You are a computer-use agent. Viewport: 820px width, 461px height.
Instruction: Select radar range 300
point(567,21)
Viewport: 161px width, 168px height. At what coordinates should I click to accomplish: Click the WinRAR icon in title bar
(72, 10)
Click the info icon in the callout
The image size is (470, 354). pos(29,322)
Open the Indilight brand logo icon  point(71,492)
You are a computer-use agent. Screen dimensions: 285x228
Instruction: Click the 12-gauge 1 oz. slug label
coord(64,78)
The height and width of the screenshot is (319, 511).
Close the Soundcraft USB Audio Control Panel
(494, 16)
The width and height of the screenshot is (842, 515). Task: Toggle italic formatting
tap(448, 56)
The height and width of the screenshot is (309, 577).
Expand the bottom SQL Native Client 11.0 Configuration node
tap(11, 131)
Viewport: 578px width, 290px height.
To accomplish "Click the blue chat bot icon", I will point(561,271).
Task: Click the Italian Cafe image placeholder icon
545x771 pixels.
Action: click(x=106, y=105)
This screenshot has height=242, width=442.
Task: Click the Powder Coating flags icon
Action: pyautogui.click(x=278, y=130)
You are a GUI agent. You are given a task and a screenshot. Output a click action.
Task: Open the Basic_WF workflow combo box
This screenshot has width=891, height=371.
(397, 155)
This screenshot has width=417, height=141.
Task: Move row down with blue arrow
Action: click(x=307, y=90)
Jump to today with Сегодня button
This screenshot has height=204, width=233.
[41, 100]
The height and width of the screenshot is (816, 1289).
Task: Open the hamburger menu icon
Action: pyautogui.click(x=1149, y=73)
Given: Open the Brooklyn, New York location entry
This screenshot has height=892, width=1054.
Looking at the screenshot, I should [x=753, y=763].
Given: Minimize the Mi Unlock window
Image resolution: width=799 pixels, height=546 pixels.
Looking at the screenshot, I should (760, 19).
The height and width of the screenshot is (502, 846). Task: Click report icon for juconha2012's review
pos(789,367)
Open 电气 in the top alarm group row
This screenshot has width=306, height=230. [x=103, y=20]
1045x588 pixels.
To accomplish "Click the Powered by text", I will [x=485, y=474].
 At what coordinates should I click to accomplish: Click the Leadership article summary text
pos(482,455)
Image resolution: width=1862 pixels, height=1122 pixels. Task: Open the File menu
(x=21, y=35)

» **Work to do**
Copy all of the records above word for word.

» **Result of the task**
You are a computer-use agent. Viewport: 820px width, 461px height.
Instruction: Select radar range 300
point(567,21)
Viewport: 161px width, 168px height. At what coordinates should I click to accomplish: Click the WinRAR icon in title bar
(72, 10)
Click the info icon in the callout
The image size is (470, 354). pos(29,322)
Open the Indilight brand logo icon  point(71,492)
You are a computer-use agent. Screen dimensions: 285x228
Instruction: Click the 12-gauge 1 oz. slug label
coord(64,78)
The height and width of the screenshot is (319, 511).
Close the Soundcraft USB Audio Control Panel
(494, 16)
The width and height of the screenshot is (842, 515). Task: Toggle italic formatting
tap(448, 56)
The height and width of the screenshot is (309, 577).
Expand the bottom SQL Native Client 11.0 Configuration node
tap(11, 131)
Viewport: 578px width, 290px height.
To accomplish "Click the blue chat bot icon", I will point(561,271).
Task: Click the Italian Cafe image placeholder icon
545x771 pixels.
Action: click(x=106, y=105)
This screenshot has height=242, width=442.
Task: Click the Powder Coating flags icon
Action: pyautogui.click(x=278, y=130)
You are a GUI agent. You are given a task and a screenshot. Output a click action.
Task: Open the Basic_WF workflow combo box
This screenshot has width=891, height=371.
(397, 155)
This screenshot has width=417, height=141.
Task: Move row down with blue arrow
Action: click(x=307, y=90)
Jump to today with Сегодня button
This screenshot has height=204, width=233.
[41, 100]
The height and width of the screenshot is (816, 1289).
Task: Open the hamburger menu icon
Action: pyautogui.click(x=1149, y=73)
Given: Open the Brooklyn, New York location entry
This screenshot has height=892, width=1054.
Looking at the screenshot, I should [x=753, y=763].
Given: Minimize the Mi Unlock window
Image resolution: width=799 pixels, height=546 pixels.
Looking at the screenshot, I should (760, 19).
The height and width of the screenshot is (502, 846). Task: Click report icon for juconha2012's review
pos(789,367)
Open 电气 in the top alarm group row
This screenshot has width=306, height=230. [x=103, y=20]
1045x588 pixels.
To accomplish "Click the Powered by text", I will [x=485, y=474].
 At what coordinates should I click to accomplish: Click the Leadership article summary text
pos(482,455)
Image resolution: width=1862 pixels, height=1122 pixels. Task: Open the File menu
(x=21, y=35)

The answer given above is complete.